Réforme des retraites : la CFE-CGC précise son opposition

Dialogue de sourds, mais dialogue quand même au ministère du Travail, lundi 19 septembre, lors de la réunion organisée par Oliver Dussopt sur la réforme du système de retraite voulue par l’exécutif. Si le ministre souhaitait recueillir un consensus des organisations syndicales et patronales sur l’analyse du rapport du Conseil d’orientation des retraites (COR) paru en septembre 2022, le moins qu’on puisse dire est qu’il ne l’a pas obtenu. « Le tour de table a démontré que ce consensus était très loin d’être atteint, c’est un euphémisme ! », constate Gérard Mardiné, secrétaire général de la Confédération CFE-CGC, présent, rue de Grenelle, aux côtés de François Hommeril, président confédéral.

IL N’Y A PAS DE DYNAMIQUE NON CONTRÔLÉE DES DÉPENSES DE RETRAITES

L’essentiel de l’argumentaire de la CFE-CGC tient en effet en une phrase du rapport du COR : « Les résultats de ce rapport ne valident pas le bien-fondé des discours qui mettent en avant l’idée d’une dynamique non contrôlée des dépenses de retraite. »

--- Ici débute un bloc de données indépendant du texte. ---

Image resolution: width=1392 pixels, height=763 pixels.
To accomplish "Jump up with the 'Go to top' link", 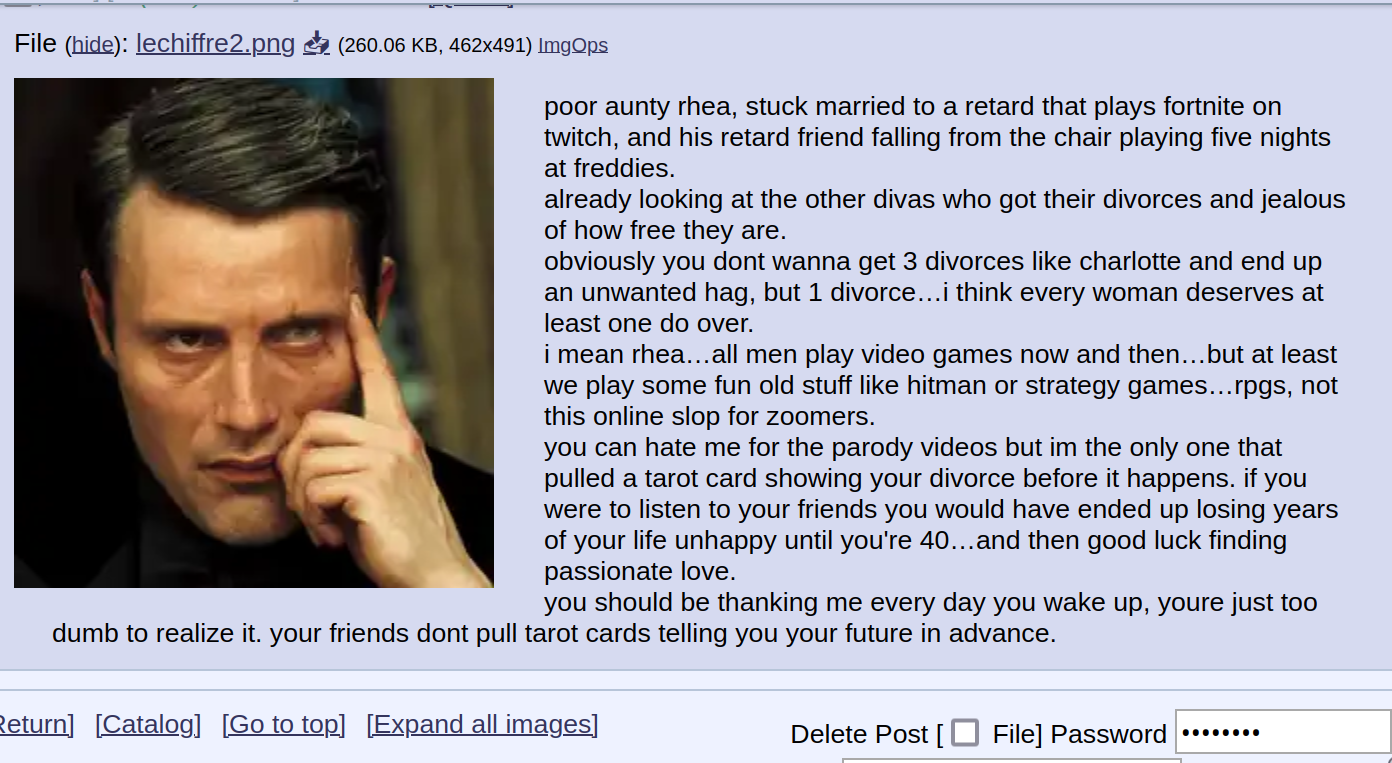I will click(284, 724).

Autrement dit, il n’y a pas de « bien-fondé » de cette réforme voulue par l’exécutif, notamment parce que certaines des hypothèses utilisées par le COR pour ses projections ont des limites importantes qui entraînent des conclusions trop pessimistes. Un seul exemple : l’actualisation des données démographiques. « La variante centrale de projection du rapport de l’Insee de fin 2021, intégrée dans les hypothèses du COR, n’est pas réaliste », relève la CFE-CGC.

LA CFE-CGC JUGE LES HYPOTHÈSES DU COR IRRÉALISTES

L’espérance de vie ne progresse plus depuis 10 ans et l’état actuel et le déficit d’actions portant sur les facteurs susceptibles de la rallonger (état du système hospitalier, niveau de pollution environnementale, conditions de travail) « rendent irréalistes la projection retenue », objecte la CFE-CGC. L’hypothèse de baisse du chiffre de fécondité retenue par le COR « suscite beaucoup d’interrogations : cela revient à considérer que ne seront jamais menées de politiques volontaristes pour donner confiance en l’avenir aux jeunes générations », conteste Gérard Mardiné.

François Hommeril a, de son côté, pointé un certain nombre de conséquences délétères de la réforme si elle s’appliquait. A commencer par le fait qu’elle pénaliserait nombre de femmes mères de famille en activité qui, dans le système actuel, peuvent prétendre à une pension de retraite complète à 62 ans ou 63 ans. « Demain, nombre d’entre elles devront attendre 65 ans alors qu’elles ne le souhaitent pas. Pour la CFE-CGC cette injustice augmentée est inacceptable », s’insurge le président confédéral.

LES SALARIÉS DU PRIVÉ NE DOIVENT PAS PAYER L’INCURIE DE L’ÉTAT

Il est par ailleurs monté au créneau sur l’épineux sujet de la gestion de la fonction publique et de ses conséquences sur la retraite de ses salariés. Pour la CFE-CGC, c’est le manque de considération des gouvernements successifs pour les agents de la fonction publique, et en particulier la non-augmentation du point d’indice pendant des années, qui génèrent un sous-financement des retraites des fonctionnaires. « Il faut mettre fin à ce renoncement de l’État employeur et nous nous opposons à ce que ce soient les salariés et les retraités du secteur privé qui fassent les frais des erreurs de gestion de l’État », a argumenté François Hommeril.

Quant à la cuisine politique du gouvernement, l’ensemble des organisations syndicales a indiqué son opposition à tout passage en force de la réforme dans le projet de loi de financement de la Sécurité sociale (PLFSS) ou par le biais de l’article 49-3. Une arme législative qu’Olivier Dussopt a semblé ne pas écarter quand il a dit aux partenaires sociaux que son utilisation « ne portait pas atteinte à la démocratie ». La CFE-CGC considère, au contraire, que sur un sujet d’une telle importance sociétale et financière pour les Français, l’absence de vote de la représentation nationale constituerait un déni démocratique.